L’Assemblea ha confermato, ancora una volta, la forza, la solidità e la capacità di crescita del Gruppo Cassa Centrale, con risultati economici e patrimoniali di assoluto rilievo che testimoniano la validità di un modello cooperativo capace di coniugare efficienza, prudenza e sviluppo.
Ma oltre ai numeri, che pure rappresentano un elemento importante di stabilità e fiducia, ciò che ha maggiormente colpito la delegazione della Banca Monte Pruno è stato il forte richiamo valoriale emerso dagli interventi del Presidente Giorgio Fracalossi e dell’Amministratore Delegato Sandro Bolognesi.
Parole profonde, autentiche e cariche di significato, capaci di ribadire con forza come il Credito Cooperativo continui ad essere, anche oggi, un modello differente nel panorama bancario nazionale.
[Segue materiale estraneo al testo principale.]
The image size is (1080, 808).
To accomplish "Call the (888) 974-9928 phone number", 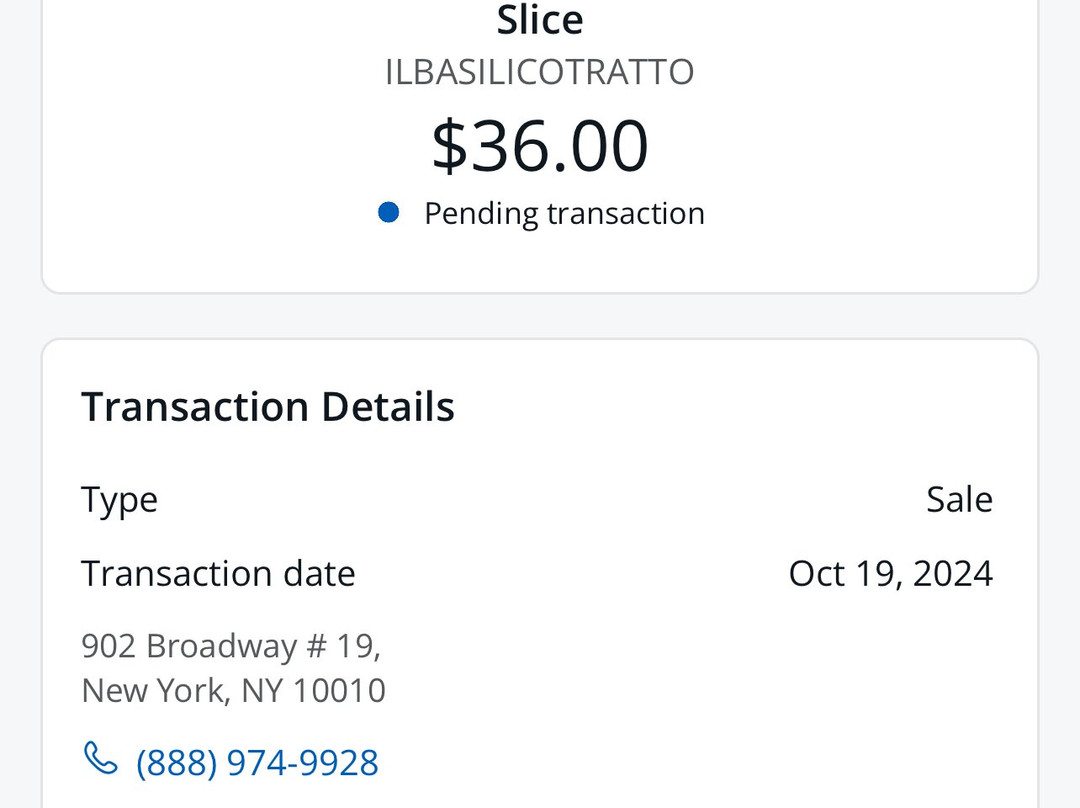I will coord(257,763).
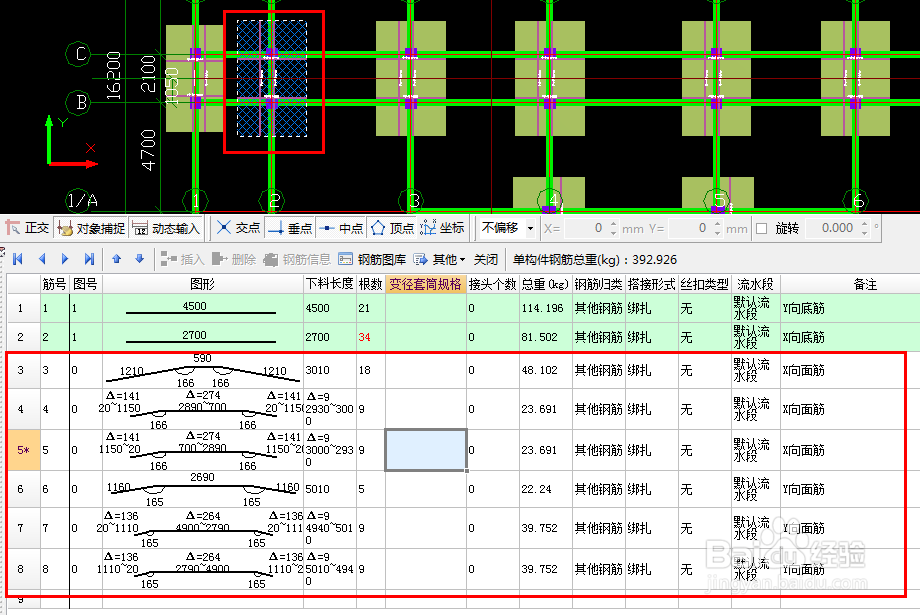Viewport: 920px width, 615px height.
Task: Expand the 其他 other options dropdown
Action: [x=443, y=258]
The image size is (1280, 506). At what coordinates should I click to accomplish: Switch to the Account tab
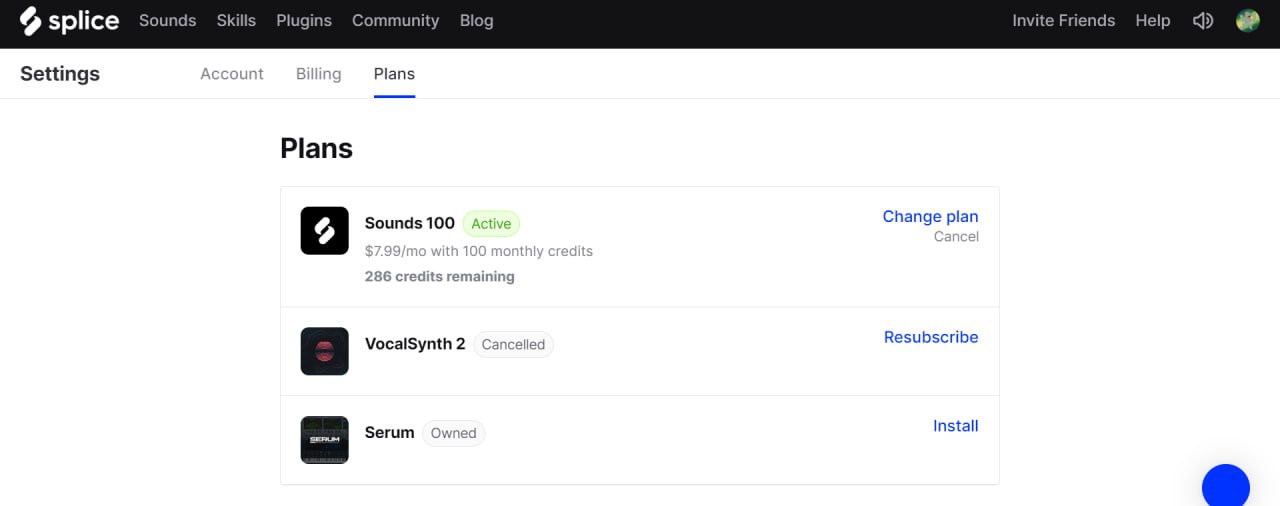point(232,74)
Particolarmente intenso ed apprezzato l’intervento dell’A.D. Sandro Bolognesi che ha sintetizzato l’identità del Gruppo attraverso quattro parole chiave: Radici, Reciprocità, Bene Comune e Impatto.
Le “Radici” come identità non negoziabile, come memoria viva delle origini cooperative nate per rispondere ai bisogni reali delle comunità e delle persone. Le nostre radici sono un elemento identitario, non negoziabile.
La “Reciprocità” come metodo e stile di relazione tra Capogruppo, BCC, soci, clienti e territori. Un principio fondato sulla responsabilità condivisa, sul rispetto delle autonomie locali e sulla capacità di generare valore insieme, senza perdere il senso della comunità.
Il “Bene Comune” come finalità più alta dell’azione bancaria. Non uno slogan, ma una vera bussola strategica che orienta le scelte quotidiane verso uno sviluppo sostenibile, equilibrato e vicino alle persone.
Infine “Impatto”, inteso come capacità di andare oltre il semplice risultato economico per misurare concretamente il valore sociale, umano e territoriale prodotto dalle scelte del Gruppo. Un concetto profondamente coerente con la missione delle BCC, chiamate non soltanto a fare bene banca, ma anche a generare benessere diffuso per le comunità.
“La partecipazione all’Assemblea di Cassa Centrale Banca – ha dichiarato il Presidente Michele Albanese – ha rappresentato un momento di grande valore umano, cooperativo ed istituzionale. Le parole del Presidente Fracalossi e dell’Amministratore Delegato Bolognesi hanno rafforzato ulteriormente la consapevolezza di appartenere ad un Gruppo solido, moderno e capace di guardare al futuro senza mai perdere il legame con le proprie origini.
I concetti di Radici, Reciprocità, Bene Comune ed Impatto rappresentano pienamente anche il modo di essere della nostra Banca Monte Pruno, che continua ogni giorno ad operare con spirito di servizio, vicinanza e responsabilità verso le comunità dei nostri territori. In un tempo caratterizzato da omologazione e desertificazione bancaria, il Credito Cooperativo continua a dimostrare che esiste un modo diverso di fare banca: più umano, più vicino e più attento alle persone”.
La delegazione della Banca Monte Pruno ha espresso apprezzamento anche per la visione strategica del nuovo Piano del Gruppo “IM•PATTO 2026-2028”, che pone al centro crescita, innovazione, mutualità, persone e sviluppo sostenibile, confermando la volontà di rafforzare ulteriormente il ruolo delle BCC come presidio economico e sociale dei territori.